Work required -
Once you reach the line containing "Task: Click the vertical" in the data below, restate each line word for word up to and including the one containing "You are a computer-use agent. The image size is (1200, 667).".

Information supplied -
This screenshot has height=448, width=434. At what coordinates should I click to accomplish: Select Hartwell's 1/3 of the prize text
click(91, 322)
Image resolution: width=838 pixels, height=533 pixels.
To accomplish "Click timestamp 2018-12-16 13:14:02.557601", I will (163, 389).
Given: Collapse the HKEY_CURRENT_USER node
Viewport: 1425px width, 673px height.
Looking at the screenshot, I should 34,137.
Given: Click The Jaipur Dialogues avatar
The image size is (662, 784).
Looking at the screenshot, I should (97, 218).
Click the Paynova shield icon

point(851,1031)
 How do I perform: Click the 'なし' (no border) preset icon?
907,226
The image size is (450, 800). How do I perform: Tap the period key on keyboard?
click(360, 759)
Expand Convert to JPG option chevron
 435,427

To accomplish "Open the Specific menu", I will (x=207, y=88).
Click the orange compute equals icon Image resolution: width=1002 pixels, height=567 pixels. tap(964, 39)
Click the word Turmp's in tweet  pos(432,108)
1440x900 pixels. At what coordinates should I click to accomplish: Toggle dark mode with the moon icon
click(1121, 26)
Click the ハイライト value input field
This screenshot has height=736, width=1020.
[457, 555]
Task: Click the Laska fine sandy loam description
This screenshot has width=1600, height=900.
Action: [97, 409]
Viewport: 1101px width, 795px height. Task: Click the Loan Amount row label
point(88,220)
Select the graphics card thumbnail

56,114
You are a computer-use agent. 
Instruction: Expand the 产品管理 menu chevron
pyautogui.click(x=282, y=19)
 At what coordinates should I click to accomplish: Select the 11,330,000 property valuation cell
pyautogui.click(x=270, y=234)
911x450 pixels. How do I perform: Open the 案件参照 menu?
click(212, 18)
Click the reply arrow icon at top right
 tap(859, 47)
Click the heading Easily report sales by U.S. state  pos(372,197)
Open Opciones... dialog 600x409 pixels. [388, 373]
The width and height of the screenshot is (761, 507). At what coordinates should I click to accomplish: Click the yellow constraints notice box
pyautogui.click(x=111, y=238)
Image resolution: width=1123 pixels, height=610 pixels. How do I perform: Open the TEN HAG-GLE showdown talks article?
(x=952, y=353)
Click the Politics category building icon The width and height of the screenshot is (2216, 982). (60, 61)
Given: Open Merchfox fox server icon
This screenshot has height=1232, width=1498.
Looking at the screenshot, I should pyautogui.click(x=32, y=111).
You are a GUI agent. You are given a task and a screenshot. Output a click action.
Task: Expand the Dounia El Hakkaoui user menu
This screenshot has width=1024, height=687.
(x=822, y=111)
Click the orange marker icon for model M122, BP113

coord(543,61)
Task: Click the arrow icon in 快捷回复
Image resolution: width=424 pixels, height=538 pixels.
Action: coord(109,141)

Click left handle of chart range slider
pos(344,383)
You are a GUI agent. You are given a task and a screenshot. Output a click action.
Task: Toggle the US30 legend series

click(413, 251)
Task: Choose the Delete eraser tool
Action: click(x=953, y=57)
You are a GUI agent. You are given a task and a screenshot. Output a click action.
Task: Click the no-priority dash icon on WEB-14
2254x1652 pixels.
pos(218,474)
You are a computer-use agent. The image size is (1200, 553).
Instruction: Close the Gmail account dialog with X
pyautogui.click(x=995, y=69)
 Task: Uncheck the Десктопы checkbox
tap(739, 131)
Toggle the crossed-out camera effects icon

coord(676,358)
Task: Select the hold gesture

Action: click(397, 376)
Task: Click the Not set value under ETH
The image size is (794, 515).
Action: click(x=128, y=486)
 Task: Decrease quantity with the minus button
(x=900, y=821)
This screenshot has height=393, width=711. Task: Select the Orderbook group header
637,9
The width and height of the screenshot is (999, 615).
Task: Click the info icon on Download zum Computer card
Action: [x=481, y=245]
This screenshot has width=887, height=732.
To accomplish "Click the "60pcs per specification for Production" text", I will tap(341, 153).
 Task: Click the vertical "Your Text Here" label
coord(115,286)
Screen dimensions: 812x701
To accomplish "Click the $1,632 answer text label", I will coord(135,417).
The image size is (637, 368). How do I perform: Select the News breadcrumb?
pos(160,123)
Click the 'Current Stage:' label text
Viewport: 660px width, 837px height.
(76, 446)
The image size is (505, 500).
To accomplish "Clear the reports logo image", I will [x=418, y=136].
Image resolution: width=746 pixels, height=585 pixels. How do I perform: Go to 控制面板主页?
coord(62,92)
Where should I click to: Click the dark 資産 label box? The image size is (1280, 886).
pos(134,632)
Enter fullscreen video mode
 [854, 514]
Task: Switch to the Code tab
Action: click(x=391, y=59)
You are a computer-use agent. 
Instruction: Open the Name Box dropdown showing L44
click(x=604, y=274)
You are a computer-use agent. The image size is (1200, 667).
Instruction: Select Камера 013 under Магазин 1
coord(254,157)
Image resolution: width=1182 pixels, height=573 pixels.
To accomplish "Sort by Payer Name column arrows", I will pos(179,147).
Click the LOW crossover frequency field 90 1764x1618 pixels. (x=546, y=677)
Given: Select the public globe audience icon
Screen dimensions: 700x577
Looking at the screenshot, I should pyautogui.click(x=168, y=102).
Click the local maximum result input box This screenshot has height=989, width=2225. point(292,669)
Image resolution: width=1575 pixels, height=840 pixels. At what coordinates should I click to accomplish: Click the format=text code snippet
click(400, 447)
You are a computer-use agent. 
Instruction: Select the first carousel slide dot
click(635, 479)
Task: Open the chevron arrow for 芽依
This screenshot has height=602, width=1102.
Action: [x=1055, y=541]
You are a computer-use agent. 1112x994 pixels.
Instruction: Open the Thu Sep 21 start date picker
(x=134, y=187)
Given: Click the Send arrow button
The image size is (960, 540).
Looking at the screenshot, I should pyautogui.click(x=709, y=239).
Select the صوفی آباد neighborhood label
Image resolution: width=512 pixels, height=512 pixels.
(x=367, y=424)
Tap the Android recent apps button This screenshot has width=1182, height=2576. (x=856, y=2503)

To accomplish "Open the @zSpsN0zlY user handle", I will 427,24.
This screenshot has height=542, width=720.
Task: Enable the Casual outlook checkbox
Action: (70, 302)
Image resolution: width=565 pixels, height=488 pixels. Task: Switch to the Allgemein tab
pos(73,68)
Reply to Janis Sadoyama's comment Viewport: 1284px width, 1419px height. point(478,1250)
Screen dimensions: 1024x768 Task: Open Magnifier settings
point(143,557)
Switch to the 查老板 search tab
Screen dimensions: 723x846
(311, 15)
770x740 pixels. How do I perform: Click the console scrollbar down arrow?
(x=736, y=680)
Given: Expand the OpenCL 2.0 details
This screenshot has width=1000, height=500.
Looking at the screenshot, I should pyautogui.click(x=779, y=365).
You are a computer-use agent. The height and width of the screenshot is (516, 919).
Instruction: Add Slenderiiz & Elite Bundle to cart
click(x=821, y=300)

Solution to this exercise -
 Task: Click the vertical "Your Text Here" label
coord(115,286)
Screen dimensions: 812x701
To accomplish "Click the $1,632 answer text label", I will coord(135,417).
The image size is (637, 368). How do I perform: Select the News breadcrumb?
pos(160,123)
Click the 'Current Stage:' label text
Viewport: 660px width, 837px height.
(76, 446)
The image size is (505, 500).
To accomplish "Clear the reports logo image", I will [x=418, y=136].
Image resolution: width=746 pixels, height=585 pixels. How do I perform: Go to 控制面板主页?
coord(62,92)
Where should I click to: Click the dark 資産 label box? The image size is (1280, 886).
pos(134,632)
Enter fullscreen video mode
 [854, 514]
Task: Switch to the Code tab
Action: click(x=391, y=59)
You are a computer-use agent. 
Instruction: Open the Name Box dropdown showing L44
click(x=604, y=274)
You are a computer-use agent. The image size is (1200, 667).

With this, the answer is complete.